**ASSIGNMENT**
Pick out the lines below that contain the string "What" and copy them all.

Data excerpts
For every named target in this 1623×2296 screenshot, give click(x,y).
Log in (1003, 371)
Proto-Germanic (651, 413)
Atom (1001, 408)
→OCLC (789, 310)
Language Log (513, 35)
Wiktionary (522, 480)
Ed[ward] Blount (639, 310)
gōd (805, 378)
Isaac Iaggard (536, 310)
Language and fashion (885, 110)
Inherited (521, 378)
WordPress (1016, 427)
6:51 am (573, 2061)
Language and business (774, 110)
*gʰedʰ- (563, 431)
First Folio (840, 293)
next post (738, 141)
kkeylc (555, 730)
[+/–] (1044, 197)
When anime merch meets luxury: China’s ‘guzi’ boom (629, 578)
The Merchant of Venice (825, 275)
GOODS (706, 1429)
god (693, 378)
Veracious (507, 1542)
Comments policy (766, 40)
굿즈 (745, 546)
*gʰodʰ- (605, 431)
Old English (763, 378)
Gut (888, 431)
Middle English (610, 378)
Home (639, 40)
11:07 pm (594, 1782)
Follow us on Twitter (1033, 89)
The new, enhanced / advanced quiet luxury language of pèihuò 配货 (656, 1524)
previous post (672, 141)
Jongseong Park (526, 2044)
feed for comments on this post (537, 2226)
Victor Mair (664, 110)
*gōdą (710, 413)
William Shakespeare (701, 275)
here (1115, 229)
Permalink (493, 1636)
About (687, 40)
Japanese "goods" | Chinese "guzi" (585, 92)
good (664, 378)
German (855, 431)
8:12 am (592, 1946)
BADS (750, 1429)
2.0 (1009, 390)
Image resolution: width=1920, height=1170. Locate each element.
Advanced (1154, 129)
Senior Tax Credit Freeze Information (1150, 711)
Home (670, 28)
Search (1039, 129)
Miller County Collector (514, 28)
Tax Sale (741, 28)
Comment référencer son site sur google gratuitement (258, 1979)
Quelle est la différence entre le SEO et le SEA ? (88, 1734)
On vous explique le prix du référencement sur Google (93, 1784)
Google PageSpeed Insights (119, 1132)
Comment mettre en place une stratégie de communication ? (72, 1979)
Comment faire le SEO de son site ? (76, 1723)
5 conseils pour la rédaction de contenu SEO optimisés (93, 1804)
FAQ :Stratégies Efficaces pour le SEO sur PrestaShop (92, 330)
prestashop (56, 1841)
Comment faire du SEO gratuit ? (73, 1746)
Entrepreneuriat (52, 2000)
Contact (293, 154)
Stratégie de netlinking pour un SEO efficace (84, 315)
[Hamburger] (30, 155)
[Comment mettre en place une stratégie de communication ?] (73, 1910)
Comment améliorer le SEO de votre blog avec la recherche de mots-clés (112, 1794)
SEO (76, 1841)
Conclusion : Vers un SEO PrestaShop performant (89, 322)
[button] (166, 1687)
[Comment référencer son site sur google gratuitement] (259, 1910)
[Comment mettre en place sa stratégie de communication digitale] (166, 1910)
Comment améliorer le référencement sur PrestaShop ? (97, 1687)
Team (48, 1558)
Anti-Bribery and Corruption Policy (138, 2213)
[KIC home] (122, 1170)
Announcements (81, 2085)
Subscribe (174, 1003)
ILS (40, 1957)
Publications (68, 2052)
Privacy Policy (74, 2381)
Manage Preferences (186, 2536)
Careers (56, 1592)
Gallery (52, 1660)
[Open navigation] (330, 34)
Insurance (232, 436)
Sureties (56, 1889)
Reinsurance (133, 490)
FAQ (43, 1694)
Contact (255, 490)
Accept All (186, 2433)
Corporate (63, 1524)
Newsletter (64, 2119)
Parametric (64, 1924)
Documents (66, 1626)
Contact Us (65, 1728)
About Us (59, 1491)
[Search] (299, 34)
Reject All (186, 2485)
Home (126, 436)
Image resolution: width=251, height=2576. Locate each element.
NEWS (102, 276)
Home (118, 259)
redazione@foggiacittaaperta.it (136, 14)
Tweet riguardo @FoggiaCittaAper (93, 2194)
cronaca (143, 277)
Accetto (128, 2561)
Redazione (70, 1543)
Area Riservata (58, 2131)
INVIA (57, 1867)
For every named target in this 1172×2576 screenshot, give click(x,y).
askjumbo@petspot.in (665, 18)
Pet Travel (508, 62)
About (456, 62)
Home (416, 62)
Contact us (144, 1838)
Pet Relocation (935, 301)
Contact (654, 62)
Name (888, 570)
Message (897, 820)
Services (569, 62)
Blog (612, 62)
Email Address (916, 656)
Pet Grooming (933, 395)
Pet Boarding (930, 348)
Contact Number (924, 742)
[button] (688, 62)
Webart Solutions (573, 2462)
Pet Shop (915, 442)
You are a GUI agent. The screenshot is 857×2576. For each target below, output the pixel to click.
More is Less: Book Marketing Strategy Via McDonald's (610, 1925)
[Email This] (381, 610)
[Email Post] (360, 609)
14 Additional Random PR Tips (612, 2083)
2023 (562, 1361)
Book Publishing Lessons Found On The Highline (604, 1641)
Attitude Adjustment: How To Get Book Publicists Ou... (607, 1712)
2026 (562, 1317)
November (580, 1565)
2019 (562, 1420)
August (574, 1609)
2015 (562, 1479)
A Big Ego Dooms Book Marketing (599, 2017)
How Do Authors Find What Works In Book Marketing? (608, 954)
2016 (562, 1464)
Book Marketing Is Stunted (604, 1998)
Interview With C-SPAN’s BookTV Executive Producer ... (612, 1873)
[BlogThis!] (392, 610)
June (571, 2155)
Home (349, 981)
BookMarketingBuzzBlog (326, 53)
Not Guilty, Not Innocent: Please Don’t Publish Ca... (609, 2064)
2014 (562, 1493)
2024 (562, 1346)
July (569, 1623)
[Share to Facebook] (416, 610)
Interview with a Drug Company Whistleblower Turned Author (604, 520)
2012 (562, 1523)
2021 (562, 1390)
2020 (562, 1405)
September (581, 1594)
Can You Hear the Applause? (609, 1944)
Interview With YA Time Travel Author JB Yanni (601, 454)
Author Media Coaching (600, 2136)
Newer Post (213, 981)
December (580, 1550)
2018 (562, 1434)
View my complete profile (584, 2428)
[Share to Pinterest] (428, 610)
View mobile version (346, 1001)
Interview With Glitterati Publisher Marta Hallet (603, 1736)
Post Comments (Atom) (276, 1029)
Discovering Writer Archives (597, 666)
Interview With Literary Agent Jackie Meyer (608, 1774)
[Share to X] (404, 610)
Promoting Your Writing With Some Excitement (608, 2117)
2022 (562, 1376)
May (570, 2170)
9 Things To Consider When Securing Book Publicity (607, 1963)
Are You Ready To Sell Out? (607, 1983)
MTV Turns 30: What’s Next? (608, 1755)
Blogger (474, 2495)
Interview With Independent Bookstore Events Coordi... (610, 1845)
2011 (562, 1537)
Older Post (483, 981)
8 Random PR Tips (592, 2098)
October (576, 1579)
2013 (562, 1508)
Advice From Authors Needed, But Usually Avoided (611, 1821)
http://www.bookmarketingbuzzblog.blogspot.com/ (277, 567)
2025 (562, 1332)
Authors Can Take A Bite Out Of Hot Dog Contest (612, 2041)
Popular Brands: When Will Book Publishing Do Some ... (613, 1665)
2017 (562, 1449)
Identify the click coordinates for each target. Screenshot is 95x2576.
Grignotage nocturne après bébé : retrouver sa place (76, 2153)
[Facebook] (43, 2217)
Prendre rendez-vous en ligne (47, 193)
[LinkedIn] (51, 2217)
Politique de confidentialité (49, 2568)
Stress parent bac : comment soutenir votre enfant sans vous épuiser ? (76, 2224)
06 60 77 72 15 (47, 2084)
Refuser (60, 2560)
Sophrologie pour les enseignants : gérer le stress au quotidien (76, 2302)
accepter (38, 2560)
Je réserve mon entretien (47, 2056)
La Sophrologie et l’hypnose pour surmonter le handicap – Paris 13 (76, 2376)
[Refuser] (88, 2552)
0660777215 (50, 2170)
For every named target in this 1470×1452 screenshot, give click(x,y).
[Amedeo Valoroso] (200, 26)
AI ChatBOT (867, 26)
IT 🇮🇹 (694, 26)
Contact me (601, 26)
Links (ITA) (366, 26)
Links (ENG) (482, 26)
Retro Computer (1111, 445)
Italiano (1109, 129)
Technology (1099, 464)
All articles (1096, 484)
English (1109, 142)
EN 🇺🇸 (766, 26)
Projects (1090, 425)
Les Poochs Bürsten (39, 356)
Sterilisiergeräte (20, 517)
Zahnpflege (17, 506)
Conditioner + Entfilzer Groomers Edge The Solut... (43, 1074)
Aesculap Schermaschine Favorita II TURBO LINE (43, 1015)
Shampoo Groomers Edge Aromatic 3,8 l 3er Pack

**ANSWER TO THIS EXERCISE**
How Do Authors Find What Works In Book Marketing? (608, 954)
MTV Turns 30: What’s Next? (608, 1755)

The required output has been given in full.